In "The Haunter of the Dark", Nephren-Ka is said to have "built around it [the Shining Trapezohedron] a temple with a windowless crypt, and did that which caused his name to be stricken from all monuments and records". The Shining Trapezohedron then remained in the ruins of the temple until it was re-discovered by Enoch Bowen in 1843.



Lovecraft wrote this tale as a reply to "The Shambler from the Stars" (1935) by Robert Bloch, in which Bloch kills the Lovecraft-inspired character. Lovecraft returned the favor in this tale, killing off Robert Harrison Blake (aka Robert Bloch).[6] Bloch later wrote a third story, "The Shadow from the Steeple" (1950), to create a trilogy.[7]

Several of the surface details of the plot were taken directly from Hanns Heinz Ewers' "The Spider", which Lovecraft read in Dashiell Hammett's anthology Creeps By Night (1931).[8]

In Blake's final notes, he refers to "Roderick Usher", an allusion to Edgar Allan Poe's "The Fall of the House of Usher", which Lovecraft described in "Supernatural Horror in Literature" as featuring "an abnormally linked trinity of entities...a brother, his twin sister, and their incredibly ancient house all sharing a single soul and meeting one common dissolution at the same moment." An H. P. Lovecraft Encyclopedia suggests that this interpretation is the key to understanding the ending of "The Haunter of the Dark": "[W]e are to believe that the entity in the church--the Haunter of the Dark, described as an avatar of Nyarlathotep--has possessed Blake's mind but, at the moment of doing so, is struck by lightning and killed, and Blake dies as well."[8]

Connections with other tales

  • The Shining Trapezohedron is mentioned as having been fashioned on Yuggoth, an outpost of the Mi-Go mentioned in "The Whisperer in Darkness".
  • "It (i.e. The Shining Trapezohedron) was treasured and placed in its curious box by the crinoid things of Antarctica", suggesting a connection with the Elder Things from At the Mountains of Madness.

**To do:**
#1 Check three statements against the passage about "The Haunter of the Dark," answering yes or no for each and quoting the words of the passage that decide it. (a) Enoch Bowen rediscovered the Shining Trapezohedron in 1843. (b) Bloch's "The Shadow from the Steeple" appeared in 1935. (c) Lovecraft read "The Spider" in an anthology connected with Dashiell Hammett.
#2 Copy the passage about "The Haunter of the Dark" word for word, from "Connections with other" up to and including "Mountains of Madness.".
#3 Carry on the passage about "The Haunter of the Dark" from its last line.

**Raw records:**
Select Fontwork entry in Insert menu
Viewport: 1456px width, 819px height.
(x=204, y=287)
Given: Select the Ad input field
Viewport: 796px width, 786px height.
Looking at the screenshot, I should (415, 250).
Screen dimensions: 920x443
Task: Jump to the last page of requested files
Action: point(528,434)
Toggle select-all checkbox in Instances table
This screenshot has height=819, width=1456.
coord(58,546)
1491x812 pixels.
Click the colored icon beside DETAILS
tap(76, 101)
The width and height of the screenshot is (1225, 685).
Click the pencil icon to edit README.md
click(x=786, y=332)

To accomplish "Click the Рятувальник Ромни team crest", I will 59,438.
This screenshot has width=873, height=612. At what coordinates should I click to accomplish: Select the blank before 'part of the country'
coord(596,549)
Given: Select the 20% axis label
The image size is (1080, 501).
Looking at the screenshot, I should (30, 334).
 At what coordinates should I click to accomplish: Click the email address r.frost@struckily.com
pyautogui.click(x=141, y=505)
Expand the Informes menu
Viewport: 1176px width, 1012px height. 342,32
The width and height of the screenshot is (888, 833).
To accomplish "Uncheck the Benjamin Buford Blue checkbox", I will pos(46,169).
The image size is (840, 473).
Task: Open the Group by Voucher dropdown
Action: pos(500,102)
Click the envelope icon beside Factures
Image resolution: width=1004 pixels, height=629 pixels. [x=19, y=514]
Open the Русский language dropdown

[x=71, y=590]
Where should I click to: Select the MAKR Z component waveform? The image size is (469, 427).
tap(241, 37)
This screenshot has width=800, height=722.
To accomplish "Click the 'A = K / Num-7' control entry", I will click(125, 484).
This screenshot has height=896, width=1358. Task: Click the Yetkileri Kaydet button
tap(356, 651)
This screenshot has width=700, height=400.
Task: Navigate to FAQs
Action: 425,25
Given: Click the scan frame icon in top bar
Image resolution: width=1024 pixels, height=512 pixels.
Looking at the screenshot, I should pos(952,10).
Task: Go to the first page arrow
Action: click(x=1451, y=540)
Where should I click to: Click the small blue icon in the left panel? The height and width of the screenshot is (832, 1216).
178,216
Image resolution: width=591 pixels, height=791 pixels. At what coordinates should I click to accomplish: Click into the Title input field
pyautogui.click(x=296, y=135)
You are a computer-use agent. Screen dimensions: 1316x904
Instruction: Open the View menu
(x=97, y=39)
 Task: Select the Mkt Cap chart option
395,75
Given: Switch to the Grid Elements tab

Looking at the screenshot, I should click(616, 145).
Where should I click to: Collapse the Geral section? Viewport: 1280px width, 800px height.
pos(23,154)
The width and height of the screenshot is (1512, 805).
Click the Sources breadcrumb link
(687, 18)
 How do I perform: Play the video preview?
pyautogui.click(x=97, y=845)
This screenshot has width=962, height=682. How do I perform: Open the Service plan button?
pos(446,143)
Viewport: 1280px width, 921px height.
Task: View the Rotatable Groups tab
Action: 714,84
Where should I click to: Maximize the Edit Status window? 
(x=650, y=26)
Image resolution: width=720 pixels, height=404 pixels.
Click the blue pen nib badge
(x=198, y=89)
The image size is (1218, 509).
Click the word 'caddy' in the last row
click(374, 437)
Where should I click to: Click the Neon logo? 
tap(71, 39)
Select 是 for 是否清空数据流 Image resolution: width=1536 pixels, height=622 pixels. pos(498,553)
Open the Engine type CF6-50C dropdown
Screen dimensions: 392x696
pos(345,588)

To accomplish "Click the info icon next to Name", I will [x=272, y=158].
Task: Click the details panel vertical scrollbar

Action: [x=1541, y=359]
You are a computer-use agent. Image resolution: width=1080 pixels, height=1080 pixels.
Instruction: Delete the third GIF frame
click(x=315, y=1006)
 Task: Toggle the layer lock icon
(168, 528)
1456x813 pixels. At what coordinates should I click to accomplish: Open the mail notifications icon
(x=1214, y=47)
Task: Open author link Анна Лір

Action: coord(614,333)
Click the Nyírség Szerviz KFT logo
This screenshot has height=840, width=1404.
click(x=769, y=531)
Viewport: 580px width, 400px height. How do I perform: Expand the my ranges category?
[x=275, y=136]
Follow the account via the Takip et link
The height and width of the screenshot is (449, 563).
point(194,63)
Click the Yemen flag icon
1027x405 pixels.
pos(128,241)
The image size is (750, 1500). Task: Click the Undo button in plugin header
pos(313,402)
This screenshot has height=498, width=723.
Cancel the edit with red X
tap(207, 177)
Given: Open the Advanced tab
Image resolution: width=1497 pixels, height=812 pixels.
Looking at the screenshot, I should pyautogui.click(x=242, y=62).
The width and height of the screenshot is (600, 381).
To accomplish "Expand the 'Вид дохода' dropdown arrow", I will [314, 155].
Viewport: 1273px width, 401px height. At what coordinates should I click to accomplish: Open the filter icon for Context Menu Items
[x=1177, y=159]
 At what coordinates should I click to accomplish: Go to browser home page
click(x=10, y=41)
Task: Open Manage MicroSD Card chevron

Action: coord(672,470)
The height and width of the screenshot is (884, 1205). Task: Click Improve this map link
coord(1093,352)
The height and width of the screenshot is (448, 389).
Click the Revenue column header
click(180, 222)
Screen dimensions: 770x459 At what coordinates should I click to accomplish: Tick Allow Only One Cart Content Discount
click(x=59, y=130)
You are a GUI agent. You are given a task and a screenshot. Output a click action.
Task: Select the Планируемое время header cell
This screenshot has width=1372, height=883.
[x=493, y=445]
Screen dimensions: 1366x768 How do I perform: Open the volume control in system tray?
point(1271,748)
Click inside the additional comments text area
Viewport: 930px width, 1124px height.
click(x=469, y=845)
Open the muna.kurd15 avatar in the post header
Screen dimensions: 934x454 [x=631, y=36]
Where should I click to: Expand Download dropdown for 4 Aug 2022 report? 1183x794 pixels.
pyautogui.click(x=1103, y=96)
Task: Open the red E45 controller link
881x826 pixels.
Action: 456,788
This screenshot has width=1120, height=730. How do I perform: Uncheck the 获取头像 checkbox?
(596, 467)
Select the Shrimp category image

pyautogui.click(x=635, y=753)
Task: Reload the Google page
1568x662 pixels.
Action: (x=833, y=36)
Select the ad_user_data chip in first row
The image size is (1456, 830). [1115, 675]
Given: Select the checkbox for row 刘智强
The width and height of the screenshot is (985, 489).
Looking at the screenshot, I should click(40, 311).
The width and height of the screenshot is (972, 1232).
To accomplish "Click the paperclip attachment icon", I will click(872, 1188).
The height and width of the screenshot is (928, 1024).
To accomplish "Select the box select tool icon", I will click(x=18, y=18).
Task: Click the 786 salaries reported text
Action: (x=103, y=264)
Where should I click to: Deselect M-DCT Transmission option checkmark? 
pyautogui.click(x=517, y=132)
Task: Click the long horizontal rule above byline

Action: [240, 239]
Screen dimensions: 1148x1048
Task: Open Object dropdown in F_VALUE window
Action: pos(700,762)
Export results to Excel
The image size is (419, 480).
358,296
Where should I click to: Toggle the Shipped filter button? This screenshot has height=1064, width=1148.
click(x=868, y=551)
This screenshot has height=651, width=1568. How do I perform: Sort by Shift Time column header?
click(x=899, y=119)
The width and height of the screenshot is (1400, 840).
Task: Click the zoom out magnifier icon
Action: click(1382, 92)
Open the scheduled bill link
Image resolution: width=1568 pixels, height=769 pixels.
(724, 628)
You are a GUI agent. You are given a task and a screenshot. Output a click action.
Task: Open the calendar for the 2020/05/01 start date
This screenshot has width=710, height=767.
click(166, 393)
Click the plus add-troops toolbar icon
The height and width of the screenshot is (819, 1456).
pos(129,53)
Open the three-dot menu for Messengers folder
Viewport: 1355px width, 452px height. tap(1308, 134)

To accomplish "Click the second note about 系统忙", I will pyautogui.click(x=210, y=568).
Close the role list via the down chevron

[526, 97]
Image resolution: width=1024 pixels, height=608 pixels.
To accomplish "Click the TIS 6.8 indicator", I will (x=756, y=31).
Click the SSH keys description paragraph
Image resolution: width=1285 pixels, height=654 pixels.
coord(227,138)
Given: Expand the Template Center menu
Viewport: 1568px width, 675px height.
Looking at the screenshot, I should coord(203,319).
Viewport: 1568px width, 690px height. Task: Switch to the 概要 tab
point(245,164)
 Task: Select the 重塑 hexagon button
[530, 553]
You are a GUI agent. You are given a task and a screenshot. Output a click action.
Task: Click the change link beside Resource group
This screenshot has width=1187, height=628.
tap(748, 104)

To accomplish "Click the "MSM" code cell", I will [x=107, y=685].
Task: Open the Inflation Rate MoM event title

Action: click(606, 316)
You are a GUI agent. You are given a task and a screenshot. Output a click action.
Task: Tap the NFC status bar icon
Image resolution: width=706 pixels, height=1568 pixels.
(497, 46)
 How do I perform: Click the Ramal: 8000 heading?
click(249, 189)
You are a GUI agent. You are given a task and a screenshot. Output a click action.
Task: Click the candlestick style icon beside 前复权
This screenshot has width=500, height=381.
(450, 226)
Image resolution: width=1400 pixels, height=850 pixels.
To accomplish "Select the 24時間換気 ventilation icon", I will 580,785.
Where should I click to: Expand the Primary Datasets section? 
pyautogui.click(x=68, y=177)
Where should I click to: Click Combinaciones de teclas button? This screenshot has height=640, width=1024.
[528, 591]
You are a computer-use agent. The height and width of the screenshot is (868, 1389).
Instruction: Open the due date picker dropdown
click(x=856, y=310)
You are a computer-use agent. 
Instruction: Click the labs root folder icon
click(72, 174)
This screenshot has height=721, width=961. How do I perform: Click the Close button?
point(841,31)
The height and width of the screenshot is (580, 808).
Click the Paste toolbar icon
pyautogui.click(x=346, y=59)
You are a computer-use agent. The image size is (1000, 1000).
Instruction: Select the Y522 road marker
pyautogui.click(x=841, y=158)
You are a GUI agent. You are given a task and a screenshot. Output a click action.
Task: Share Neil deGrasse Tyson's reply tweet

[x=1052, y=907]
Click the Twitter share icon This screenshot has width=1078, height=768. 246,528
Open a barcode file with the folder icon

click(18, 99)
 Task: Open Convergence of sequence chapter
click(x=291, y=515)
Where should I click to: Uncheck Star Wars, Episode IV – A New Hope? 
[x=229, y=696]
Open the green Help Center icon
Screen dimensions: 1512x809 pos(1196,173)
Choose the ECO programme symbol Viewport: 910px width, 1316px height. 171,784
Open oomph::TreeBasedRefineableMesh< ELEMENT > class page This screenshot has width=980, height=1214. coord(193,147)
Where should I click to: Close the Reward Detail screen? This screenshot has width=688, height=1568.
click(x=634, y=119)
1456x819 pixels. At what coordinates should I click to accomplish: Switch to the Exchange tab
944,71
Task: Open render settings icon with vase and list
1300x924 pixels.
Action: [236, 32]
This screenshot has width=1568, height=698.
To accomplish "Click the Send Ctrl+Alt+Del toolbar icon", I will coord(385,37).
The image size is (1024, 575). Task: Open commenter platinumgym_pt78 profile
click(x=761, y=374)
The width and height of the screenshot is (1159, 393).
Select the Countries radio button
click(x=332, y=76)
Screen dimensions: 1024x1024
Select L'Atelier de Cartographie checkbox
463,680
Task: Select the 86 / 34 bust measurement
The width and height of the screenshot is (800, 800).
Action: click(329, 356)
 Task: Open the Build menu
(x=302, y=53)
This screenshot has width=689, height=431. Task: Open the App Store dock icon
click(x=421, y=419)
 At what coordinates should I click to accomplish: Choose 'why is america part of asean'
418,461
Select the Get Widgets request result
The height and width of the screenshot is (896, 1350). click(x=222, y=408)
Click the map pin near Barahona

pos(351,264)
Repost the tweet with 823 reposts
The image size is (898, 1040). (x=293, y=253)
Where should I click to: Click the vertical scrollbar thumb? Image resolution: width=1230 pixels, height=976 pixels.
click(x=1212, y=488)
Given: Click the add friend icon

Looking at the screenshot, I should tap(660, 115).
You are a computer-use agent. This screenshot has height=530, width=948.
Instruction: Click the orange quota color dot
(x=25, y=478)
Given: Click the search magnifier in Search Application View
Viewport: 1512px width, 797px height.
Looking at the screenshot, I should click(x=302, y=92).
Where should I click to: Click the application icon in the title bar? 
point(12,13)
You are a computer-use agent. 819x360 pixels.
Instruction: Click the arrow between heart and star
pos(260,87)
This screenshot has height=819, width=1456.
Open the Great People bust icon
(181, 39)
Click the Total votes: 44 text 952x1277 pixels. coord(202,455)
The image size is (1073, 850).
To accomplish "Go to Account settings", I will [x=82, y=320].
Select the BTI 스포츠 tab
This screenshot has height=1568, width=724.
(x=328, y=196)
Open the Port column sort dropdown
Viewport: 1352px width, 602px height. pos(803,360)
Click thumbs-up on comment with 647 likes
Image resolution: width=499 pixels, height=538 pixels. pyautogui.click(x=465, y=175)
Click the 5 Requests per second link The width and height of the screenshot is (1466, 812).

**Results in order:**
#1
(a) Yes: "until it was re-discovered by Enoch Bowen in 1843"
(b) No: "a third story, "The Shadow from the Steeple" (1950)"
(c) Yes: "which Lovecraft read in Dashiell Hammett's anthology Creeps By Night (1931)"

#2
Connections with other tales

  • The Shining Trapezohedron is mentioned as having been fashioned on Yuggoth, an outpost of the Mi-Go mentioned in "The Whisperer in Darkness".
  • "It (i.e. The Shining Trapezohedron) was treasured and placed in its curious box by the crinoid things of Antarctica", suggesting a connection with the Elder Things from At the Mountains of Madness.

#3
  • The Serpent Men of Valusia also held possession of the Shining Trapezohedron at one point, connecting it to the Kull tales of Robert E. Howard.
  • The "catacombs of Nephren-Ka" are mentioned as the haunt of ghouls in "The Outsider", and Nephren-Ka is mentioned as the Pharaoh who built a temple with a lightless crypt to the Shining Trapezohedron and "did that which caused his name to be stricken from all monuments and records".
  • The events of this story are alluded to in The Illuminatus! Trilogy, in which they are depicted as having actually happened, and Lovecraft's story having been inspired by them.
  • The Shining Trapezohedron, along with several other aspects of "The Haunter of the Dark" and Lovecraftian horror in general, are central to the plot of Edward Lee's 2009 book, Haunter of the Threshold.
  • Fritz Leiber's 1977 novel, Our Lady of Darkness, features a horror writer, aware of Lovecraft's story, who becomes fascinated by a place visible from his San Francisco window, and decides to visit it.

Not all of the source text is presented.